→ **Istruzioni di lavoro**:
1. Nel testo sui programmi di Bersani, individua le parole che, secondo l'autore, costituiscono il mainstream della prima versione del programma.
2. Riassumi in forma più breve il paragrafo del testo sui programmi di Bersani che comincia con “L’altra linea è quella definita”, conservandone i fatti principali.
3. Per favore, prosegui il testo sui due programmi di Bersani dopo la sua ultima frase.

→ **Estratto**:
I due programmi di Bersani: "Todo cambia"



Pre-incarico a Bersani, dunque. Arrivato al giudizio elettorale con un programma in 10 punti. E punito dagli elettori. Costretto a riaggiustare il tiro subito dopo il voto, presentando 8 punti nella speranza di convincere Grillo.
Vediamo le differenze alla luce delle word cloud elaborate da Voleteilmiovoto.



Nella prima versione del programma di Bersani il mainstream è dato dalle parole “Europa”, “Italia”, “Paese”, “tutti”, “insieme”. Un ancoraggio forte alla dimensione nazionale, a sua volta incastonata nella dimensione europea. Un richiamo sostanzialmente ideale – se non generico - che vuole rassicurare sulle radici e sul raggio di azione. Un messaggio che non promette strappi, ma stabilità. Che trasmette il calore del destino comune, del camminare gli uni accanto agli altri.

L’altra linea è quella definita dalle parole “democrazia”, “democratici”, “progressisti”, “progetto”. Per definire un perimetro prima di tutto culturale e ideologico. E poi politico. Più che un programma, una definizione del campo. Un modo per intendersi: o state qui dentro, o siete qualcosa d’altro. A questo serve anche il recupero di temi chiave come “uguaglianza” e “donne”, capaci di definire il perimetro. O di termini vagamente morali come “rispetto” e “dignità”.

Il quadro si completa con pronomi e verbi coniugati nella prima persona plurale: “noi”, “crediamo”, “siamo”. Un modo per circoscrivere un’identità collettiva ben determinata, coesa, solida. Quasi una corazza indossata da un corpo fatto di persone e narrazioni. Identità rafforzata dal contraltare che si trova in due parole che ritornano e che parlano da sole: “contro” e “destra”.

Un messaggio che non vuole trasmettere programmi, obiettivi e impegni. Vuole solo comunicare un modo di essere, senza interessarsi della concretezza dei problemi e delle soluzioni. Per questo, basta l’estrema vaghezza di parole come “politica” e politiche”. 

La stessa parola “lavoro” - che campeggia tra le più ricorrenti nel programma del segretario - ancor più che una finalità sembra l’architrave storico e culturale dell’identità. Il partito democratico è il partito del lavoro: ancora una volta siamo di fronte ad una presentazione delle generalità di un soggetto politico, molto più che alla sua ricetta di governo.

In questo panorama così statico appare tuttavia una linea orientata verso ‘sorti progressive’: è quella definita dalle parole “ricerca”, “formazione”, “futuro”, “speranza”. Dall’unione di punti di programma e orizzonti si cerca di lasciare aperta una pur timida prospettiva di domani.

Troppo poco, dal punto di vista degli elettori. Bersani subisce un duro colpo. Tutto cambia. Il nuovo programma in 8 punti – da giorni esposto ai ripetuti rifiuti di Grillo – viene profondamente modificato.

→ **Righe di dati**:
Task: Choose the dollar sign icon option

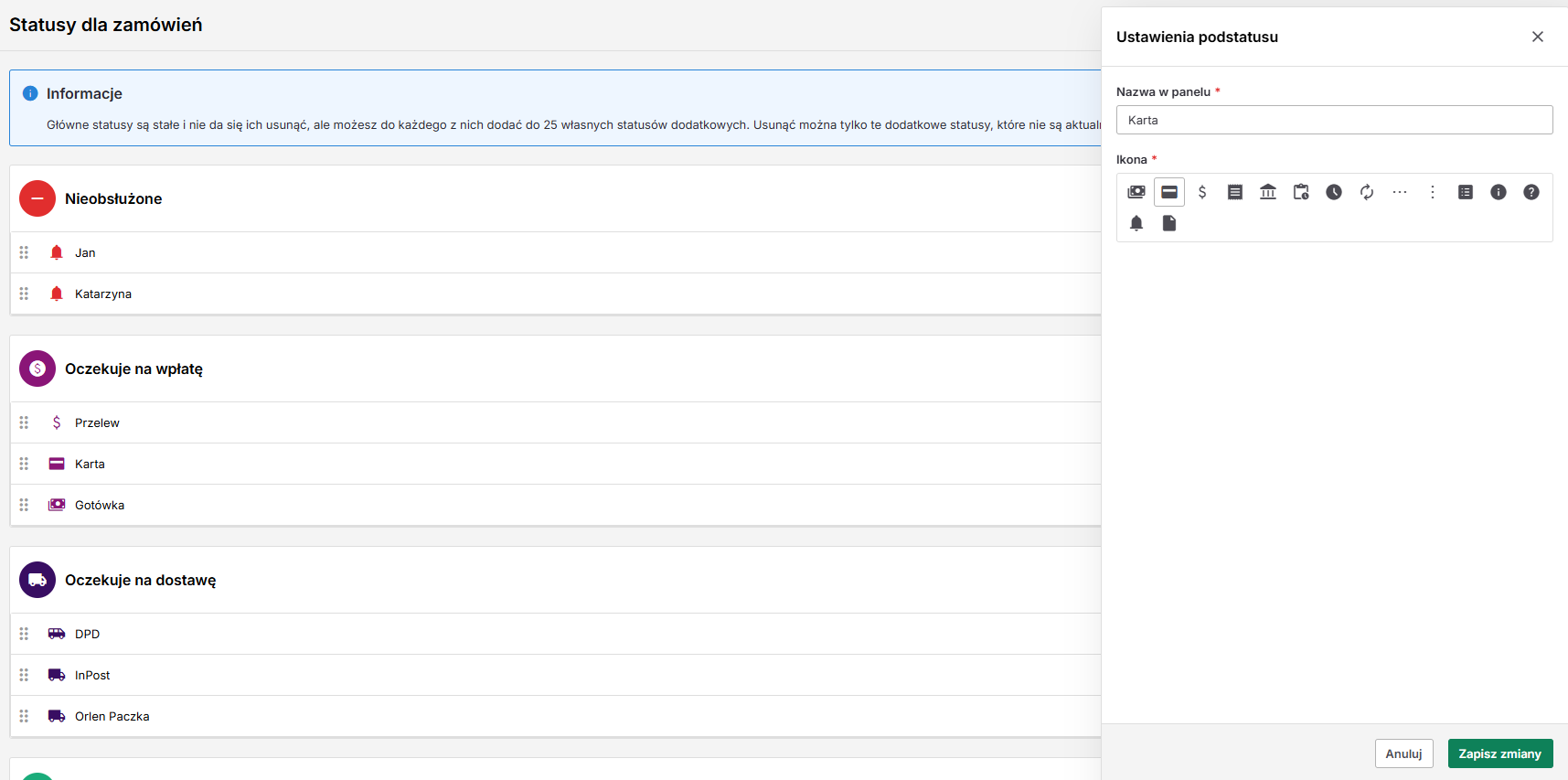Action: pyautogui.click(x=1202, y=192)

→ **Soluzioni degli esercizi**:
1. “Europa”, “Italia”, “Paese”, “tutti”, “insieme”

2. Una seconda linea del programma è data dalle parole “democrazia”, “democratici”, “progressisti” e “progetto”, che tracciano un perimetro anzitutto culturale e ideologico, poi politico. Più che un programma è una definizione del campo: o si sta dentro, o si è altro. Allo stesso scopo servono temi chiave come “uguaglianza” e “donne” e termini vagamente morali come “rispetto” e “dignità”.

3.
Non più la destra: il nuovo nemico è l’“austerità”. Ovvero quell’insieme di politiche imposte dall’Europa - e sostenute in Italia dal governo Monti (che il Pd, però, ha lealmente sostenuto) – che stanno affamando gli italiani. E’ per questo, probabilmente, che accanto alla parola “lavoro” adesso acquista centralità la parola “sviluppo”. E ancora: “economia”, “finanza” e “bilancio” illustrano chiaramente dove si dovranno mettere le mani da subito.

Un gruppo di parole chiave (“programma”, “proposta”, “proposte”, “misure”, “obiettivi”) rappresenta bene il nuovo impegno programmatico di questa nuova fase. C’è uno scarto nuovo, un tentativo di movimento, il tentativo di innescare la marcia delle riforme. 

Lo si capisce anche dal ritorno di due termini come “legge” e “norme”: la lista è lunga e dettagliata. Un completo rovesciamento rispetto al programma elettorale. Su queste leggi e norme si misurerà il risultato del lavoro che il nuovo Governo dovrà svolgere con il nuovo Parlamento: i primi prodotti di una politica chiamata a trasformare il Paese.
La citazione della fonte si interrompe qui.